Finally using a secure password system.
Gawker, a large blogging network, recently had a security breakin and over 1/2 million users passwords were compromised. If you're like me, you re-use the same password on multitple different sites. That would give hackers access to multiple web sites by getting one password (Facebook, Twitter, your bank, Amazon, etc.).
While I used a "more secure" password for some sites, I did not have a systematic way of dealing with managing a unique password on multiple systems.
So, last night, I finally bit the bullet and installed a (free) password manager - Last Pass. Last Pass will do two things for you. First, it created a cloud-based secure storage location for all of your passwords. They are available from any web browser. Second, you can install a browser plugin that will auto-fill your username and password into any site you use regularly.

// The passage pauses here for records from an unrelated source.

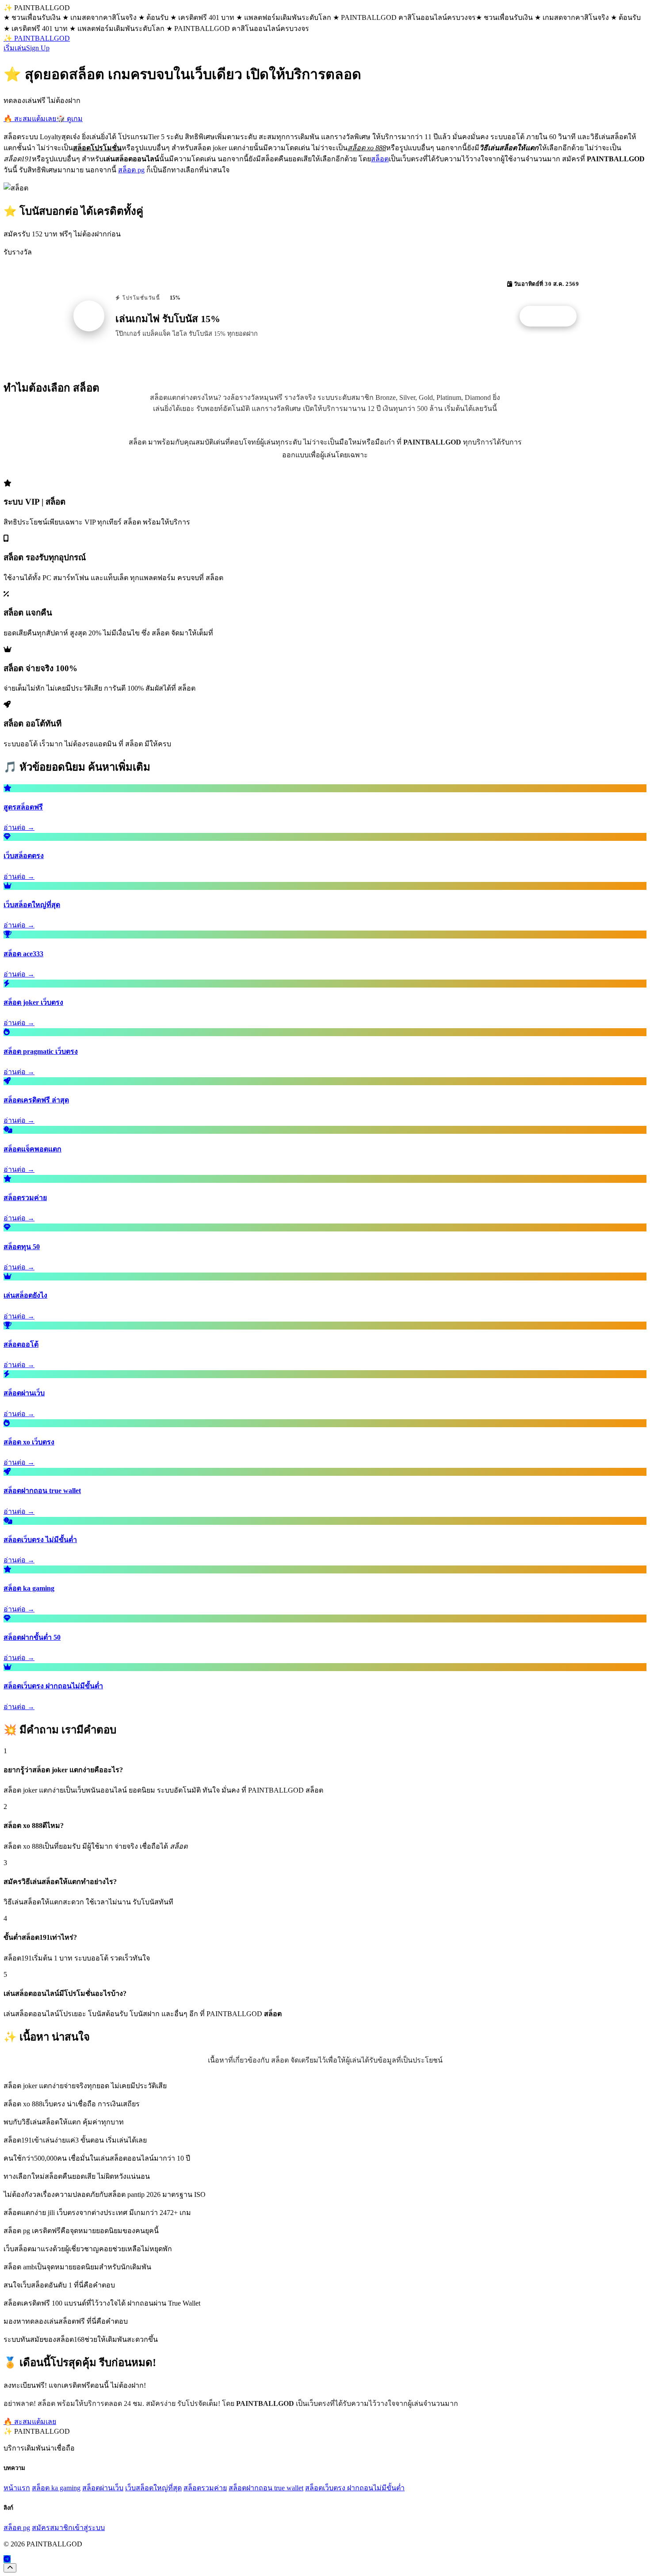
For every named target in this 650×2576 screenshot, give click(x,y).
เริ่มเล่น (15, 48)
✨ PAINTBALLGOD (37, 38)
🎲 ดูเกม (69, 118)
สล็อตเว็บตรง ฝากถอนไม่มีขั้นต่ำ (355, 2488)
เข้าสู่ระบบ (89, 2527)
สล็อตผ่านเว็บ (102, 2488)
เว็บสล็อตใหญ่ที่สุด (153, 2488)
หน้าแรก (17, 2488)
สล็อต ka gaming (56, 2488)
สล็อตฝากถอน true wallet (266, 2488)
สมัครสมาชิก (52, 2527)
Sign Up (38, 48)
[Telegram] (7, 2559)
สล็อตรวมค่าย (205, 2488)
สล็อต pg (131, 170)
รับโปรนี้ (552, 316)
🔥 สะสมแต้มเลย (30, 118)
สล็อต (380, 159)
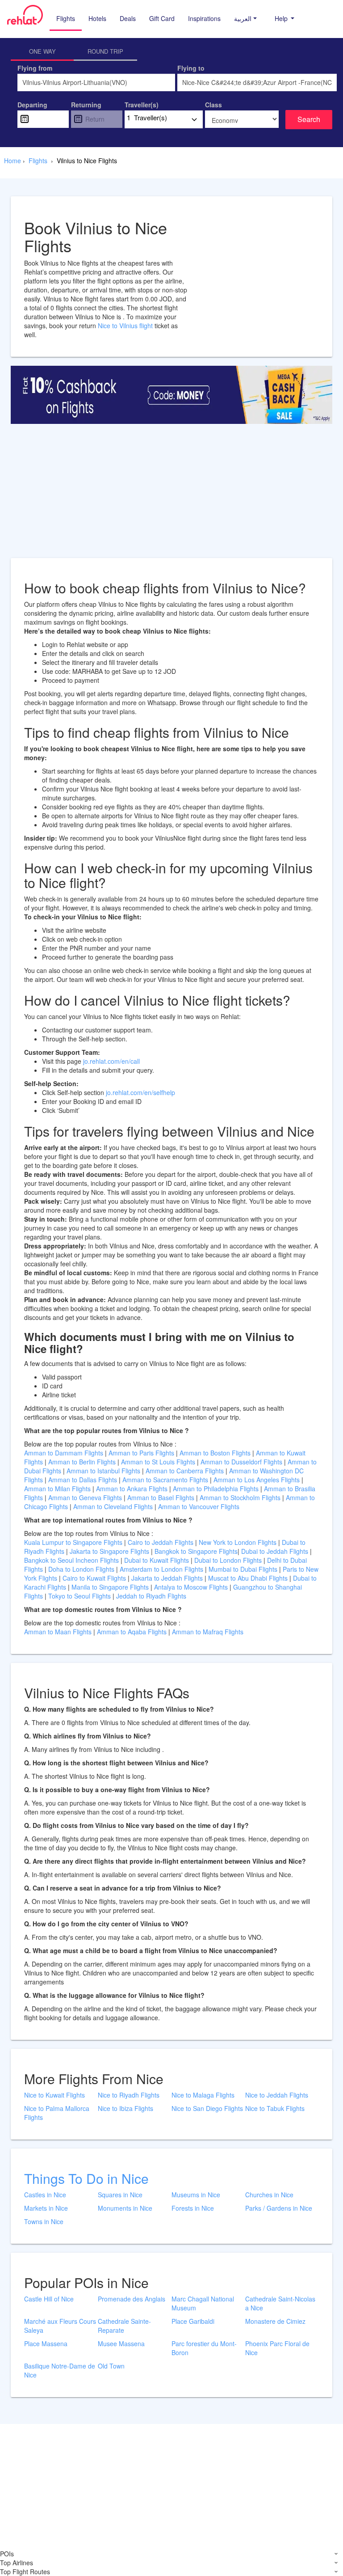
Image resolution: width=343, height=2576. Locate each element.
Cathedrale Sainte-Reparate (124, 2326)
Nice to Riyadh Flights (128, 2094)
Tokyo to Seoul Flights (79, 1595)
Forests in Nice (193, 2208)
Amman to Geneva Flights (85, 1497)
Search (308, 119)
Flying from (34, 67)
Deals (128, 18)
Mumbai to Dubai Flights (243, 1569)
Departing (32, 104)
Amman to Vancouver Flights (198, 1506)
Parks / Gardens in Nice (278, 2208)
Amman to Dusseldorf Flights (241, 1461)
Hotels (97, 18)
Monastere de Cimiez (275, 2321)
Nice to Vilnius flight (126, 325)
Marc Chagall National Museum (203, 2303)
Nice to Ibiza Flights (125, 2108)
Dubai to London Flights (228, 1560)
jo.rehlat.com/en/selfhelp (140, 1092)
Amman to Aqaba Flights (132, 1631)
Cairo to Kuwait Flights (94, 1578)
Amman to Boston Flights (215, 1452)
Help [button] (282, 18)
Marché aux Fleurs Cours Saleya (60, 2326)
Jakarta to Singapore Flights (109, 1551)
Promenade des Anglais (131, 2298)
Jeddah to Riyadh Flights (151, 1595)
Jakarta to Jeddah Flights (167, 1578)
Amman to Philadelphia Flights (216, 1488)
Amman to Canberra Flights (185, 1470)
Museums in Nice (196, 2194)
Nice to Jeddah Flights (276, 2094)
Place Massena (45, 2343)
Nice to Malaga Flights (203, 2094)
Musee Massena (121, 2343)
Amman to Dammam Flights (63, 1452)
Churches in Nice (269, 2194)
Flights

So, now, I have the freedom to create a unique password on every web site I use, AND I can choose something that is much harder to guess - like a string of 12 randomly chosen letters and digits. Since my password is not in any dictionary, the only way to steal it from a web site (that stores passwords as cryptographically secure hashes), is to to brute force guess all possble 12 character strings. That's over 60 bits of random information - or over a quintillion (10^18th) combinations.
It feels a little odd not even knowing my passwords anymore (I just have to remember a single secure password to log in to the Last Pass site). But I feel much better knowing that my data is not vulnerable to the kind of security breach that happened at Gawker this week.
The only downside is that I now have a single point of failure in LastPass. If they loose their database, I could loose my passwords I haven't backed up locally. And if THEY have a security breach, I could loose all my account information to hackers. But I would rather put my faith in one company, dedicated to protecting security, than to distribute that obligation among lots of individual sites around the web. Since my Last Pass password is also a random string, it's very difficult to decode on a trial and error basis. I believe Last Pass also goes out of their way to use an encryption algorithm that is intentially slow. Making a brute force attack that much more difficult.
If all sites supported a distributed authentication system, like Open ID, or oAuth, it would be even more convenient to use just a single authentication provide you trust, to gain access to every service you use.